Provided passage:
It’s no secret that many industries are suffering from supply chain issues. The pandemic panic caused people and businesses to buy an abundance of items (hello, toilet paper!). In addition, production decreased due to a decreased demand for certain products. The restaurant and food industry has been one of the biggest victims of this crisis – many establishments are being forced to change menus, hours, and more due to supply AND staffing shortages.

According to Forbes.com, “initial consumer shelf shortages in 2020 were the result of many consumers wrongly believing a food production crisis was imminent, and buying up everything they could. Over the past year, however, production—particularly production targeting restaurants—diminished due to reduced demand.

With states now reopening, people are flocking to restaurants again, and most suppliers did not anticipate how rapidly customers would return. This has led to restaurant supply chain disruptions, from chicken parts to restaurant workers. Wages for restaurant workers are rising due to worker “return” shortages, caused in some cases by employees collecting unemployment benefits that may be higher than their previous wages, or else due to delayed re-openings for daycares and schools, which have forced many parents to stay home and care for children instead of returning to work. And as an example of how interconnected everything is in business today, the restaurant industry is also being harmed by the computer chip shortage. In addition, rising gasoline prices have resulted in increased transportation costs (refrigeration truck pricing has risen over 20% from February to May), leading to increased food prices.”

Fortunately, Forbes has some ways to protect your business from the fallout of the crisis.

1. Invest in the right technology

Within your secure and up-to-date digital network, you need integrated data from customers, sales, suppliers, and producers through “state of the art” inventory management systems connecting you to your suppliers, your production facilities, your warehouses, and your sales organization.

Invest in inventory management software that can provide real-time, detailed visibility into inventory control and supply chain management, including inventory levels, stock on order, and supplier on-time performance. Knowing the inventory levels at your vendors and raw materials at your suppliers will help you avoid volatility in your supply chain.

TAKEAWAY: Technology investments are relatively cheap when compared to the lost sales caused by a lack of inventory.

2. Diversify suppliers and manufacturing partners

Do not count on environmental, social, and political (ESP) stability. Follow your business instincts, not a simplistic, cost-focused software algorithm. Case in point is the political and economic issues between China and the United States, which have led many large manufacturers to use multiple suppliers—even at marginally higher costs—to avoid losing business and customers from potential supply chain disruptions.

TAKEAWAY: Hedge your bets—don’t rely on one supplier for a key component of your product.

3. Incorporate risk management into your supply chain management

Supply chain management is not just the sourcing of raw materials. It involves the end-to-end flow of goods and services, and includes all processes that transform raw materials into final products. It involves the active streamlining of a business’s supply-side activities to maximize customer value and gain a competitive advantage in the marketplace. Make sure you understand where you might have supply chain disruption that could affect product quality, pricing, and availability.

TAKEAWAY: Develop a supply chain risk matrix that allows the assessment of probabilities of supply chain disruption, and use it to mitigate and monitor risks.

Data extract:
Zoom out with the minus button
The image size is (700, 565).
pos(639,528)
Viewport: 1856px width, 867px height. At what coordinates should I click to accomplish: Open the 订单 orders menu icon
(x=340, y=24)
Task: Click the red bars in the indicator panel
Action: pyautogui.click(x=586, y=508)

Questions to answer:
(A) Answer these questions from the restaurant supply chain article:
(i) By how much did refrigeration truck pricing rise from February to May?
(ii) What do the article's first takeaway's technology investments get compared against?
(iii) What does the third takeaway say to develop?
(B) Reproduce the restaurant supply chain article between "TAKEAWAY: Technology investments" and "of your product.", inclusive.
(C) Pick up the restaurant supply chain article after its last sentence and keep writing it.

Answers for this exercise:
(A)
(i) Over 20%.
(ii) The lost sales caused by a lack of inventory.
(iii) A supply chain risk matrix that allows the assessment of probabilities of supply chain disruption.

(B)
TAKEAWAY: Technology investments are relatively cheap when compared to the lost sales caused by a lack of inventory.

2. Diversify suppliers and manufacturing partners

Do not count on environmental, social, and political (ESP) stability. Follow your business instincts, not a simplistic, cost-focused software algorithm. Case in point is the political and economic issues between China and the United States, which have led many large manufacturers to use multiple suppliers—even at marginally higher costs—to avoid losing business and customers from potential supply chain disruptions.

TAKEAWAY: Hedge your bets—don’t rely on one supplier for a key component of your product.

(C)
4. Create a procure-to-pay purchasing system

Many functions in a business are not well integrated. Excel spreadsheets and manual processes are still common in many middle-market businesses. Procure-to-pay is a business process cycle spanning from procurement functions for goods and services needed, to receiving procedures (including verification), to accounts payable and accounting functions. Payables duties include vendor invoice matching to purchase orders and receiving reports, getting invoice approvals, paying approved invoices, recording transactions, and generating reports.

TAKEAWAY: Move from manual, paper-based purchasing to lower-cost, higher-control automated purchasing that links all relevant functions across your business.

5. Focus on the basics—cash is king

While thinking about supply chains, think about the supply chain involved with your cash flow. Do you conduct effective cash-flow forecasting? For example, how long can you last if there is a disruption and you cannot move your product? Is “just in time” inventory of materials and parts still a dependable theory? Do you have a line of credit or documents prepared to obtain a short-term loan if necessary to secure backup inventory? What is the cost of lost customers from not being able to sell your product due to shortages?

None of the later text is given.